И очень скоро выпал случай испытать его слова на деле. Удивительная штука судьба — умеет вложить в слова такой смысл, о котором сказавший их и понятия не имел. Тот день до сих пор стоит у меня перед глазами — день, когда я поняла, как легко слова любви могут быть растоптаны, расшвыряны, точно чипсы с рыбой на тротуаре, брошены на произвол судьбы, словно лодки посреди пересохшей реки. Мир вокруг нас оказался слишком враждебен — клятвам любви в нем не было места. В любой момент под давлением обстоятельств клятва может обратиться в ничто. И любовь умерла. Ибо нельзя подвергать слова любви испытаниям.
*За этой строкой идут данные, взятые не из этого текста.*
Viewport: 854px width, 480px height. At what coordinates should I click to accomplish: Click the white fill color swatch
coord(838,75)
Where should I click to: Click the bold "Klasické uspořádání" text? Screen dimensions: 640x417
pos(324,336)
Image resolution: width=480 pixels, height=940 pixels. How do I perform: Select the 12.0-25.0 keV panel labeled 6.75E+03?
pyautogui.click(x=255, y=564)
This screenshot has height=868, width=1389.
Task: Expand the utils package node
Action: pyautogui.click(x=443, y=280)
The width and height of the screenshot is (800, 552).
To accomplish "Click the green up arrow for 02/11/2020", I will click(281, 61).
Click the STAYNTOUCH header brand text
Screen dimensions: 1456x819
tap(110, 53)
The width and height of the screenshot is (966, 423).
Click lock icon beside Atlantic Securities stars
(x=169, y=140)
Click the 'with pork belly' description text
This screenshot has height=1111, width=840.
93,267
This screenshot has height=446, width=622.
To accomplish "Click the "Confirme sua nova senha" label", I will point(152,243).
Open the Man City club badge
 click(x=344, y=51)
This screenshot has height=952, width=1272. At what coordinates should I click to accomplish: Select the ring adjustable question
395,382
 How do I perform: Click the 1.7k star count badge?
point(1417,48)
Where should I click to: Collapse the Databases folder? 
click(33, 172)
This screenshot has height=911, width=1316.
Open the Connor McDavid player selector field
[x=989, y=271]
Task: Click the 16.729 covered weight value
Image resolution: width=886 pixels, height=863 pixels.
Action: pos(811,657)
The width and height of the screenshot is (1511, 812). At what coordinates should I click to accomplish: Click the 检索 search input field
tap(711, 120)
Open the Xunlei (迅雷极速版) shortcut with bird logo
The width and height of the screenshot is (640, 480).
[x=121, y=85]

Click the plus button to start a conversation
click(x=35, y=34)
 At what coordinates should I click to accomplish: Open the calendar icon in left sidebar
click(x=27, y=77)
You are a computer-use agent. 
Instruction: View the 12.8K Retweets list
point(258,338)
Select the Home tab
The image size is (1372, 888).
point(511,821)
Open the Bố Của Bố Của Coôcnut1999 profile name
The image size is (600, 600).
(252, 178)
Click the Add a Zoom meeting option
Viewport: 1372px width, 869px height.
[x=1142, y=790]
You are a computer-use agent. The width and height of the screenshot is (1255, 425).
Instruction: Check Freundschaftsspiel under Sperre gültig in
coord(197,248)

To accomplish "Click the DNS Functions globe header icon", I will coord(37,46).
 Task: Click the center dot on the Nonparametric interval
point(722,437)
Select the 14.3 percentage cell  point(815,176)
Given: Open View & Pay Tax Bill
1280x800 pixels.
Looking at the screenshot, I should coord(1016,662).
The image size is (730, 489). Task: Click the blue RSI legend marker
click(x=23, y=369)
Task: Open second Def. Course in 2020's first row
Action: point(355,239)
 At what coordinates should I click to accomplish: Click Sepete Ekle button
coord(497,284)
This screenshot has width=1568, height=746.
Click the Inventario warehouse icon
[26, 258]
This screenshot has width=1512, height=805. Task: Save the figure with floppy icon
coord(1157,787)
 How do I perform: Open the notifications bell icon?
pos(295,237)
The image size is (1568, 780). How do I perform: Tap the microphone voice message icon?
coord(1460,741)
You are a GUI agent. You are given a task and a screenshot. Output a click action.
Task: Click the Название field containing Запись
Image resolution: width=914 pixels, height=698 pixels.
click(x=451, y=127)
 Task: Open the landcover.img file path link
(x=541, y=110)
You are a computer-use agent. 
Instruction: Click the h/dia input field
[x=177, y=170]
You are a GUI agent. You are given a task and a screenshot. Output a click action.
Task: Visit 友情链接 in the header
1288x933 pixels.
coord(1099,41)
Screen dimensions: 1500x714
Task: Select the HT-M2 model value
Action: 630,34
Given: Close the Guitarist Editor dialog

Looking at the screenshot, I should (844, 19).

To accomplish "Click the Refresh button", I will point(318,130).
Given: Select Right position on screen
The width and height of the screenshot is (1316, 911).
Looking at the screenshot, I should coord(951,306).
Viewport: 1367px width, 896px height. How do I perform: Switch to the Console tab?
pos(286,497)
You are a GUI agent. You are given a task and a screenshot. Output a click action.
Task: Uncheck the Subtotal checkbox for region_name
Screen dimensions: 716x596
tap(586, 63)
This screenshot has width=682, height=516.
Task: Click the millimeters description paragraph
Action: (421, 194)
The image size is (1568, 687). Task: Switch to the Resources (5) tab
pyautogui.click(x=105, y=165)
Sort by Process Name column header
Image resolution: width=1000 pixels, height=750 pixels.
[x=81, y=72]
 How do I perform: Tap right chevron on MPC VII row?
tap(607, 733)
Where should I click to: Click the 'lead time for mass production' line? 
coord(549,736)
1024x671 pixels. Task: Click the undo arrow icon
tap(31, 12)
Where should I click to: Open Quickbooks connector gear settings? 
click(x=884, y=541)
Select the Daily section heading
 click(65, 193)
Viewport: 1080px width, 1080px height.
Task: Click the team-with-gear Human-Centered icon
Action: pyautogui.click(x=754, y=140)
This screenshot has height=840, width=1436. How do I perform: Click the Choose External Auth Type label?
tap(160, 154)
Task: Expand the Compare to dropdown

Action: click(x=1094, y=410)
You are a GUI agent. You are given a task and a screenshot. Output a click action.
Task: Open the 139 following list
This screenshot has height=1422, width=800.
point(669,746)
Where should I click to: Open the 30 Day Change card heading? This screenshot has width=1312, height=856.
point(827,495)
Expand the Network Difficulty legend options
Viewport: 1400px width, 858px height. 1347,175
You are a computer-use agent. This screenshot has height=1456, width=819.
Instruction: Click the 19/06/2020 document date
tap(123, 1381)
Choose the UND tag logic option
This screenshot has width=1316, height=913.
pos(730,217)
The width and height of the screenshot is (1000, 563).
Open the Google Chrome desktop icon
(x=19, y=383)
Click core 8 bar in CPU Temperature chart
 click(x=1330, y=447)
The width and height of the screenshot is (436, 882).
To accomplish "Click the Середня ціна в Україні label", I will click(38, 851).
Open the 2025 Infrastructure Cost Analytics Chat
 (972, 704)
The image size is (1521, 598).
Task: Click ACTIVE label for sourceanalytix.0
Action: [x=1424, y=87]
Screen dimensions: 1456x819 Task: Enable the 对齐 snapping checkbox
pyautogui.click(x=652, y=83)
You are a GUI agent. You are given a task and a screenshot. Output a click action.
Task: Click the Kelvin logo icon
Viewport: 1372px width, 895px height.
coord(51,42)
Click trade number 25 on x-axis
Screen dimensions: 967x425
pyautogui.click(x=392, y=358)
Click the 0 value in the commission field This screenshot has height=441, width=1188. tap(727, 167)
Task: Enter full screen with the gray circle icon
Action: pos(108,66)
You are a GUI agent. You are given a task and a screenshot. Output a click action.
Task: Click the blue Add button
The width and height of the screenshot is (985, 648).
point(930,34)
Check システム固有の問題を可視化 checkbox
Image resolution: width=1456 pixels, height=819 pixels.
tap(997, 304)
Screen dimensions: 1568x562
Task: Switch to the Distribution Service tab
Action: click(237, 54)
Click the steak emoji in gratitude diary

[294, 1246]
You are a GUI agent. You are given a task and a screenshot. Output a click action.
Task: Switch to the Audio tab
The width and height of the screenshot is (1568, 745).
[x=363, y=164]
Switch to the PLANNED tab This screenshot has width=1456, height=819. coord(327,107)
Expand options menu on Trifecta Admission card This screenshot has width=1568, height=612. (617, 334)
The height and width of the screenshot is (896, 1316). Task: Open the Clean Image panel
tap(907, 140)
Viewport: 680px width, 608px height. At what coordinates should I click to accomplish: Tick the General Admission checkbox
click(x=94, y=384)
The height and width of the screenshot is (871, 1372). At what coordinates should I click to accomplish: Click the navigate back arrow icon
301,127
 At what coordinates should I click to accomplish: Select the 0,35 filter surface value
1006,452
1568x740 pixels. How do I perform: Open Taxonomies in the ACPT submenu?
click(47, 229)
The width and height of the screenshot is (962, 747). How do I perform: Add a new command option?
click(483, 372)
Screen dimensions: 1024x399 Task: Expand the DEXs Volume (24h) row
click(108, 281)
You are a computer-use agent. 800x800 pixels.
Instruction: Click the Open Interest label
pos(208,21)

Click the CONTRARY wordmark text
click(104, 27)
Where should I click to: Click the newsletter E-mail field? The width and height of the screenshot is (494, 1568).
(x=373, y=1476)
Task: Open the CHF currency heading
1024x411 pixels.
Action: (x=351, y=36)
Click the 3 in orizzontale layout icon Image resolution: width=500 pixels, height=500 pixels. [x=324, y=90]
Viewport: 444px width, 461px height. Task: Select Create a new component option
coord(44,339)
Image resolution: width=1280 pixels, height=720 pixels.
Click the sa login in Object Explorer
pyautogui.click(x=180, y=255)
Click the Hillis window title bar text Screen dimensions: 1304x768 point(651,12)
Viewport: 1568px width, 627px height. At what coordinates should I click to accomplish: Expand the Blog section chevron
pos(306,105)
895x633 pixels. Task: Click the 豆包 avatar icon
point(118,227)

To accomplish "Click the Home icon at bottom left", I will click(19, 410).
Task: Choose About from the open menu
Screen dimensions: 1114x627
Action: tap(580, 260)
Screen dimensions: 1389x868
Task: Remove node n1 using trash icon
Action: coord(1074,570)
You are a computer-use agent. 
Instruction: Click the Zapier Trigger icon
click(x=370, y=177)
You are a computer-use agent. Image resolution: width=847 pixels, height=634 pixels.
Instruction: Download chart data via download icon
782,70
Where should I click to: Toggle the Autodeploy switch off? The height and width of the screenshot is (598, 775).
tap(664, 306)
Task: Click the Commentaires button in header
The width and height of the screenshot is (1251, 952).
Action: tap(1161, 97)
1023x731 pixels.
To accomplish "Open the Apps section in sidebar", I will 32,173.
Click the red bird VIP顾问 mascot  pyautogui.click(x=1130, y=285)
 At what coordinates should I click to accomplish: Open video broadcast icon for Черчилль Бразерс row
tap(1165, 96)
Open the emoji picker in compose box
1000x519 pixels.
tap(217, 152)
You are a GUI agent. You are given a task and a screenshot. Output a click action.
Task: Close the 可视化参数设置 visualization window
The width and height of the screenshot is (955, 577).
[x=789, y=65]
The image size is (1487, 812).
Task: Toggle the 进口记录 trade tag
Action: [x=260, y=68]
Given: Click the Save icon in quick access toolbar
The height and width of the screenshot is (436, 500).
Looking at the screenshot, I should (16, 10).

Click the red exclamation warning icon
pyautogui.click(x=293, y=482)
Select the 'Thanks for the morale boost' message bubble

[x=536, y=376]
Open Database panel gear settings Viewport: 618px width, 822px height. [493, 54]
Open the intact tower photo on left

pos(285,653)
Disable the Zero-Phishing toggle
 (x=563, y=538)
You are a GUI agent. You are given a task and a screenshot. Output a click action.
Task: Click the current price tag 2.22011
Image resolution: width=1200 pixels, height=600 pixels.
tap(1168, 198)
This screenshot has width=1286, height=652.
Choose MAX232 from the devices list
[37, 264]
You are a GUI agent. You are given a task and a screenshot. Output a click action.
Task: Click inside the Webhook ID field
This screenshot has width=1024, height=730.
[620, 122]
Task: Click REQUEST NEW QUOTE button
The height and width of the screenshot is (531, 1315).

В тот день мы с Бунту и погрузились в молчание. Нет, мы, конечно, по-прежнему разговаривали друг с другом и смеялись, но больше никогда не позволяли себе слов, которые могут потребовать проверки на деле. Бунту сознавал это. Он знал, как хрупки слова. И стремился заместить слова поступками, дающими надежду на искупление.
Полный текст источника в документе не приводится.